New Jersey Supreme Court Weighs in on Arbitration Clauses in Consumer Contracts

Michael R. Darbee

On January 10, 2018, the New Jersey Supreme Court decided a case involving the enforceability of mandatory arbitration agreements in consumer contracts. In Kernahan v. Home Warranty Administrator of Florida, the Court held that a mandatory arbitration agreement in a home warranty contract was unenforceable because it lacked mutual assent.

The consumer sued her home warranty administrator and the home warranty administrator moved to dismiss, citing the mandatory arbitration provision in the parties’ contract. The trial court denied that motion and held the arbitration provision was unenforceable. The Appellate Division affirmed the trial court. The New Jersey Supreme Court affirmed the Appellate Division and held that the agreement was too contradictory and confusing to create mutual assent.

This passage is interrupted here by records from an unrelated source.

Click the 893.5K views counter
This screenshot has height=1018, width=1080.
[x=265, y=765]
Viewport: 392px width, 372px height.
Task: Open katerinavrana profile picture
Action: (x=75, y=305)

The legal framework is nothing new. Under the New Jersey Arbitration Act, N.J.S.A. § 2A:23B-1 et seq., arbitration agreements are entitled to the “equal-treatment principle,” which requires courts to interpret arbitration agreements like any other contract. Thus, traditional contract law requires that the parties to a contract manifest mutual assent to the agreement. Without mutual assent, there is no “meeting of the minds” required to create a contract. In other words, an arbitration agreement is enforceable only if the parties manifested an agreement to arbitrate.

Applying this framework, the Court noted three “shortcomings” with the arbitration clause:

  1. “the inconspicuous location of the agreement to arbitrate under a section labeled ‘MEDIATION’”;
  2. “its small-font text and confusing ordering of sentences”; and
  3. “the invocation of the Commercial Mediation Rules.”

For example, despite the nominal reference to “mediation” (a nonbinding dispute resolution mechanism), the agreement proposed a two-step resolution process culminating in arbitration (a binding dispute resolution mechanism). Moreover, the two-step process was broken up by language purporting to waive a party’s right to file a class action. In addition, the provision was written in less than 10-point font and inconsistently referred to “awards,” on one hand, and “Commercial Mediation Rules,” on the other. Taken together, the Court concluded that “more [must] be done in the setting of consumer contracts to make them understandable for a lay person.”

Although the Court ruled on one arbitration agreement in one consumer contract, the issues in Kernahan v. Home Warranty Administrator of Florida are not going away any time soon. Therefore, counsel should review arbitration agreements in light of this decision to ensure those agreements are prominently displayed and worded without ambiguity.